_What this task involves_
Go through the data and count each line that has the string "Toggle". Give that count alone.
[Opening Records for processing section]
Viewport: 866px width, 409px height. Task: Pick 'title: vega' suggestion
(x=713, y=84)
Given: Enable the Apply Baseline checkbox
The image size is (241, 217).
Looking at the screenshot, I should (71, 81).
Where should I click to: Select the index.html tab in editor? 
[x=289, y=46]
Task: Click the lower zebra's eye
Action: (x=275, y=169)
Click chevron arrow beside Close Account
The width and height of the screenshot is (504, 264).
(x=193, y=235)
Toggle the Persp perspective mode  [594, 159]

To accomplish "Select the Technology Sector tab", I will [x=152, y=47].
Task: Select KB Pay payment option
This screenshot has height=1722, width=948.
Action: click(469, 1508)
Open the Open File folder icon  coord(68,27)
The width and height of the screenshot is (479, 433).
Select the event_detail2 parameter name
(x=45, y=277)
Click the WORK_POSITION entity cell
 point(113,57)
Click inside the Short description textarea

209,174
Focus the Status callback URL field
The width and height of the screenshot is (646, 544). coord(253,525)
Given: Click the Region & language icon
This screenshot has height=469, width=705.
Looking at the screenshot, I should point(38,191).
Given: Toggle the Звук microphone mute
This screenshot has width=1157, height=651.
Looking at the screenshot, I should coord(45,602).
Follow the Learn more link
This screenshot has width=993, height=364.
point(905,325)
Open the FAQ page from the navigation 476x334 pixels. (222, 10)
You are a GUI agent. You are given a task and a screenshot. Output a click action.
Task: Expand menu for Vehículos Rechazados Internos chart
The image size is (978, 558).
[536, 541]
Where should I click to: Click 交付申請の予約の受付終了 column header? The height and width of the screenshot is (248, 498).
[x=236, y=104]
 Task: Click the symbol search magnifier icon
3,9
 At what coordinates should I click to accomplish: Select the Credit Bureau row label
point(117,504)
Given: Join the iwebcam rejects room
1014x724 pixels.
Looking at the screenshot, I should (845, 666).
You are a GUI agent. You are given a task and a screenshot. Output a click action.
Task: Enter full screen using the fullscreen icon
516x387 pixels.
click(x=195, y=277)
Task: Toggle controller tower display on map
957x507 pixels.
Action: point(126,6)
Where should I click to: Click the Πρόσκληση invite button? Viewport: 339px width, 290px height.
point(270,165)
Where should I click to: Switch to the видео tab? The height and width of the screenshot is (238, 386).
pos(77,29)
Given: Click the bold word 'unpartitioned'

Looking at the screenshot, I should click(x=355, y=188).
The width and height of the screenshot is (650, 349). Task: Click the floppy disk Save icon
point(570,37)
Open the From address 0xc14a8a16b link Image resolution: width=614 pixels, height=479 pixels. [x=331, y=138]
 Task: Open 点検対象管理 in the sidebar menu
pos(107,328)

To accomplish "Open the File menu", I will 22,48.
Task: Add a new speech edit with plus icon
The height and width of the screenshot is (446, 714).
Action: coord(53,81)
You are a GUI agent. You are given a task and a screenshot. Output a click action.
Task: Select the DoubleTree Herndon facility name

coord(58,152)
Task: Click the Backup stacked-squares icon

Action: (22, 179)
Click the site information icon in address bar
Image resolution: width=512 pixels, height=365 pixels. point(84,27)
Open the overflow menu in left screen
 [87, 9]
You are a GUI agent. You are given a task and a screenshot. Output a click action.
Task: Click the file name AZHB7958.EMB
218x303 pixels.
[Closing Records for processing section]
_Answer for the task_
3